WORK TO COMPLETE → Give back only the lines in the records below from the one with "Image resolution: width=1280, height=1720." to the one with "Zespół Szkół nr 18 we Wrocławiu (640, 164)", both inclusive, word for word.

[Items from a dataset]
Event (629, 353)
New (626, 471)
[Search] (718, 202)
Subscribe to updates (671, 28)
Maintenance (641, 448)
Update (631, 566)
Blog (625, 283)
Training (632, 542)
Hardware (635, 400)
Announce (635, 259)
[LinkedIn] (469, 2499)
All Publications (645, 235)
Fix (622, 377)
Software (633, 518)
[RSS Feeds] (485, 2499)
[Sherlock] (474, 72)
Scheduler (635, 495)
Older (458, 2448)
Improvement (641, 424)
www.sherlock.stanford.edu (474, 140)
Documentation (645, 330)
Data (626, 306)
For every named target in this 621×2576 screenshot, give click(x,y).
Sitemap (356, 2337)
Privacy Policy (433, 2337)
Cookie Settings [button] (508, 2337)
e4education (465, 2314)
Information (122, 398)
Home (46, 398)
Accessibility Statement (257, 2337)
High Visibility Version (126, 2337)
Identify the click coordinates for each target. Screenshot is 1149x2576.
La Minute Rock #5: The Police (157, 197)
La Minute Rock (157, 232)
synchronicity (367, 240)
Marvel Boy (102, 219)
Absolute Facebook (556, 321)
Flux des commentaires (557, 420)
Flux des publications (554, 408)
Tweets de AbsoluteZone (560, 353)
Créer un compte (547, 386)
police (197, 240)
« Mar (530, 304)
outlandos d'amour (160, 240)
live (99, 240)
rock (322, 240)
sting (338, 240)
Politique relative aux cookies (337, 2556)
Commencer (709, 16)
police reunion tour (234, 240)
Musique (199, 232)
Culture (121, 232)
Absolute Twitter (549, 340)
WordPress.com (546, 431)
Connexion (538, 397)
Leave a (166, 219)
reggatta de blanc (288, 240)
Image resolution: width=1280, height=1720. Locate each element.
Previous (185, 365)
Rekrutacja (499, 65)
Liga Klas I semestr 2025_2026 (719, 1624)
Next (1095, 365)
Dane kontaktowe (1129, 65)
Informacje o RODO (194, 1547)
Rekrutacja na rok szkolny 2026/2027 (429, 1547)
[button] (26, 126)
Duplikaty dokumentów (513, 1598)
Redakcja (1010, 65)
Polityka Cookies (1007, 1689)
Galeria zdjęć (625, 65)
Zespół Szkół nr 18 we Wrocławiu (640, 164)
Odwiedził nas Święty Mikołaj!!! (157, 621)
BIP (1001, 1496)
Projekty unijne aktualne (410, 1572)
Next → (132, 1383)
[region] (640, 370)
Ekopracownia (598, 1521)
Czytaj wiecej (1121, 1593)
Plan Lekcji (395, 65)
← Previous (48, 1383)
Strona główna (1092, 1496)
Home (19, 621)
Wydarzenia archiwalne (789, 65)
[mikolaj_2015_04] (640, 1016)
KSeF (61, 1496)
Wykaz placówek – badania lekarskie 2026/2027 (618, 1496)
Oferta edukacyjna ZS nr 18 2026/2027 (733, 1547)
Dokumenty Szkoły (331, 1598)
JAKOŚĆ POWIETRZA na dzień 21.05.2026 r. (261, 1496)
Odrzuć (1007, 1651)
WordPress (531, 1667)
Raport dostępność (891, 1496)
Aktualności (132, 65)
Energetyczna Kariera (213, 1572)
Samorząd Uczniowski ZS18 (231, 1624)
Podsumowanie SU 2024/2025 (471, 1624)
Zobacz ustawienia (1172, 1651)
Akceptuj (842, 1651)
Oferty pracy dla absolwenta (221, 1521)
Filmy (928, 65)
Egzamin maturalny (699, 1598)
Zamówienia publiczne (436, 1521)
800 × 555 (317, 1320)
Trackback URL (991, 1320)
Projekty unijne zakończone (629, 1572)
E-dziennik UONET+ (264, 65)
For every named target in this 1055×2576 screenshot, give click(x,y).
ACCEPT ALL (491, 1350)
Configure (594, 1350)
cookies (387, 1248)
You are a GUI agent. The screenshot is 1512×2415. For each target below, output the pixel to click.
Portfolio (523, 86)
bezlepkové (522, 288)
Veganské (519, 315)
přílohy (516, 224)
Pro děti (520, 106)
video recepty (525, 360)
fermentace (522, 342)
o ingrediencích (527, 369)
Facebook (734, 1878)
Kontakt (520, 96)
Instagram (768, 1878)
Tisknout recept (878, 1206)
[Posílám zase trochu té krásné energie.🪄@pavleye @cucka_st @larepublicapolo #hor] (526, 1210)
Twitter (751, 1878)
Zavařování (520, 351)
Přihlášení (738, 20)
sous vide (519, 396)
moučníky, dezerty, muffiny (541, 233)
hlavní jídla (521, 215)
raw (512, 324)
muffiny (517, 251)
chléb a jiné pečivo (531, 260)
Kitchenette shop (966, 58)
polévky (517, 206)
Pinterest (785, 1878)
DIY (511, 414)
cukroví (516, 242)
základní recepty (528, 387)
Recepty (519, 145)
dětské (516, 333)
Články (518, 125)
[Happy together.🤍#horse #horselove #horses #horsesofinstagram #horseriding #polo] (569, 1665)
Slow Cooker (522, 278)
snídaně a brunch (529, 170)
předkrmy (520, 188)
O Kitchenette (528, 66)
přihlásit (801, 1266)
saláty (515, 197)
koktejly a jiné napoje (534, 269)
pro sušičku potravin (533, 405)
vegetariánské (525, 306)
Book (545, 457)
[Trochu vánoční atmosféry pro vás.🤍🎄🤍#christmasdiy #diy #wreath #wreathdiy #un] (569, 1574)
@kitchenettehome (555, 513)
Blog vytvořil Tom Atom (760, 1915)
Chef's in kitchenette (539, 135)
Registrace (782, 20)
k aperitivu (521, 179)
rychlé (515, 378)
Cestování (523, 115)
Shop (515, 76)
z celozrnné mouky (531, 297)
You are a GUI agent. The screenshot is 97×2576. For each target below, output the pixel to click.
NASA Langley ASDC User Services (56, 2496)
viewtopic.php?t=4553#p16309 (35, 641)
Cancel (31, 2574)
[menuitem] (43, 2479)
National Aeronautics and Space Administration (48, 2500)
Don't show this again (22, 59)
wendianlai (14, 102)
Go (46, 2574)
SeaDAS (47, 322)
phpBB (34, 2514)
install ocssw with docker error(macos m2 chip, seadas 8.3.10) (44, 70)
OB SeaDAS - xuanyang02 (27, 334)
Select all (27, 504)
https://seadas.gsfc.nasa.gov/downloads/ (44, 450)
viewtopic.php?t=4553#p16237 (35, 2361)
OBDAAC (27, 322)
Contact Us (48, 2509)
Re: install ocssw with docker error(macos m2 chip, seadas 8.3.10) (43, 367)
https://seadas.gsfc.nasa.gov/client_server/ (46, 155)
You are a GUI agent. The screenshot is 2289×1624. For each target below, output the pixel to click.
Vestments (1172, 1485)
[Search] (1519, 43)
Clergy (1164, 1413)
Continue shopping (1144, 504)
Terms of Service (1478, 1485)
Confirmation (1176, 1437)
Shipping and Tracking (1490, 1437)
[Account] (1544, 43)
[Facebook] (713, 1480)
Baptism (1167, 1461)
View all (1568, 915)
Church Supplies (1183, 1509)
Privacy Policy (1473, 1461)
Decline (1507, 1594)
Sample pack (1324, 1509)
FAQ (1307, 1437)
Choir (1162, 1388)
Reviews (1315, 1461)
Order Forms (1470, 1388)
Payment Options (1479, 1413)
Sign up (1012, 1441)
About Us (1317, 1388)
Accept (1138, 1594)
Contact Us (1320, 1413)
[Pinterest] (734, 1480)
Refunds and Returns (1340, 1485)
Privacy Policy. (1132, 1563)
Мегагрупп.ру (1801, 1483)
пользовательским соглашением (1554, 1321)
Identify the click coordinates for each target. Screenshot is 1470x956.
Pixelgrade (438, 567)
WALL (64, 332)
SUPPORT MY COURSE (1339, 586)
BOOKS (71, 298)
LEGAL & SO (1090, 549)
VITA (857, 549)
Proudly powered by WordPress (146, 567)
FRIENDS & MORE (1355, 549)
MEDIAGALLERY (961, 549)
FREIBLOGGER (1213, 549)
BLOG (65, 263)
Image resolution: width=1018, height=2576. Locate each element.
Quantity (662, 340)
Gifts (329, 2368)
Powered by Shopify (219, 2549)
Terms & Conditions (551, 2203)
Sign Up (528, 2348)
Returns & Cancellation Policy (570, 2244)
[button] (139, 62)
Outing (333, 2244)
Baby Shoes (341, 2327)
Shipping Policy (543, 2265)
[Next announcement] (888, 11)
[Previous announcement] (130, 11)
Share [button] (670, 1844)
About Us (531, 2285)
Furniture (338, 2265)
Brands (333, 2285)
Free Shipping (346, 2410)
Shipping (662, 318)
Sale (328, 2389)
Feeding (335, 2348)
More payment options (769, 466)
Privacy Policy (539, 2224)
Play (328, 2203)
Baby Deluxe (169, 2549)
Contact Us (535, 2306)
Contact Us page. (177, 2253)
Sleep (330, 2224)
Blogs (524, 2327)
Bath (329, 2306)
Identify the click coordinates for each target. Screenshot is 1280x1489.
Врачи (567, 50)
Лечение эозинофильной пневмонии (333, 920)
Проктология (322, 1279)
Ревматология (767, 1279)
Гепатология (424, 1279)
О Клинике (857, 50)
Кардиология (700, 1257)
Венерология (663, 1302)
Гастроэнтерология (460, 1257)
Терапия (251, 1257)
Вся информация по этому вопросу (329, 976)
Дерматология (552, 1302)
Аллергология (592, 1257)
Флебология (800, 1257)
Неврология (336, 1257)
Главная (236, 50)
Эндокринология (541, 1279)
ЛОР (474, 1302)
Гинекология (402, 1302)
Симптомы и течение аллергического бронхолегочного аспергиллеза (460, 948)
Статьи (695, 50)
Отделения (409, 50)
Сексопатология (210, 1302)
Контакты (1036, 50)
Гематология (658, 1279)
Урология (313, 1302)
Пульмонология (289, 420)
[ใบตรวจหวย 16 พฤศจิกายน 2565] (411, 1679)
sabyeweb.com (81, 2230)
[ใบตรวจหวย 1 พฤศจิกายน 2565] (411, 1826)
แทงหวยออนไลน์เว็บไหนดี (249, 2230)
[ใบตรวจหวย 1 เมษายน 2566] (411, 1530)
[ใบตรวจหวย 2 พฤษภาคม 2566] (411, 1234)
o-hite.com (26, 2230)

YOUR RESPONSE →
Image resolution: width=1280, height=1720. Locate each element.
Previous (185, 365)
Rekrutacja (499, 65)
Liga Klas I semestr 2025_2026 (719, 1624)
Next (1095, 365)
Dane kontaktowe (1129, 65)
Informacje o RODO (194, 1547)
Rekrutacja na rok szkolny 2026/2027 (429, 1547)
[button] (26, 126)
Duplikaty dokumentów (513, 1598)
Redakcja (1010, 65)
Polityka Cookies (1007, 1689)
Galeria zdjęć (625, 65)
Zespół Szkół nr 18 we Wrocławiu (640, 164)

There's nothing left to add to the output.